Le chef de l’Etat qui fait office de  président du RPG tente de reprendre la main dans la crise que traverse le parti au pouvoir, miné par une fronde de la jeunesse. Après avoir pensé sans doute battre les frondeurs à l’usure, Alpha Condé s’est finalement ravisé, en  optant pour des échanges directs avec les militants de la base, qui ont été  conviés à travers   les comités de  la jeunesse et des femmes au palais présidentiel, dimanche dernier.

Le président Alpha Condé semble avoir  pris à bras le corps la crise qui mine son parti, en vue de sa résolution. C’est le moins qu’on puisse écrire. Quand on sait que  la jeunesse n’est plus sur la même longueur d’onde que la direction du RPG, qu’elle défie ouvertement pour son « incurie. » Il faut dire que  les frondeurs ont osé franchir la ligne rouge en boudant les différentes assemblées ordinaires organisées ces dernières semaines au siège flambant neuf du RPG, situé au quartier gbessia. Les défilés des ministres Tidjane Traoré, Albert Damantang Camara, Bantama Sow devant le pupitre dressé dans la salle de conférence du RPG,  avec des discours mirifiques, n’ont pas réussi à faire revenir les frondeurs à de meilleurs sentiments. Le parti là l’une de ces crises majeures depuis sa création il y a près d’un quart de siècle.  Les  frondeurs réclament certes du pain, vu tous les efforts fournis pour leur « champion », qui s’est succédé à lui-même, à la faveur de la présidentielle du 11 octobre dernier, mais ils dénoncent aussi « la gouvernance » actuelle, sur laquelle ils émettent de sérieuses réserves.

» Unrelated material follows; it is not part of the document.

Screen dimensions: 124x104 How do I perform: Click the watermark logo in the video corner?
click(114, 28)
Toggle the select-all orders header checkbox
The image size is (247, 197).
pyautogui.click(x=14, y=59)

Cette défiance vis-à-vis du gouvernement d’Alpha Condé, de la part de son propre camp a dû surprendre le chef de l’Etat, qui semble n’avoir pas été préparé à cela. Surtout dans ce pays où le culte de la personnalité conforte les gouvernants dans leurs impairs.

Les frondeurs voudraient éviter que des désagréments auxquels le pays fait face par la faute de la mauvaise gouvernance actuelle ne se répètent, d’où leur appel à des réformes. Des réformes qui vont aussi être répercutés au sein du parti au pouvoir, où le renouvellement du bureau politique s’impose, selon eux.

Le président qui veut sans doute parer au plus pressé, au moment où une hémorragie est en train de se produire dans les rangs du RPG-arc-en-ciel, saura certainement répondre  aux attentes de ses militants.

Vouloir régler des comptes aux frondeurs en initiant un mouvement de soutien au président comme cela a été suggéré par des faucons du parti ne serait qu’un leurre.

Attendons donc de voir si Alpha parviendra  à sauver la baraque en prêtant une oreille attentive aux doléances de ses militants. Car comme l’a dit Albert Einstein « Un problème sans solution est un problème mal posé ». Le parti au pouvoir peut sortir de cette mauvaise passe, si entre la base et le sommet, il y a une communion d’idées.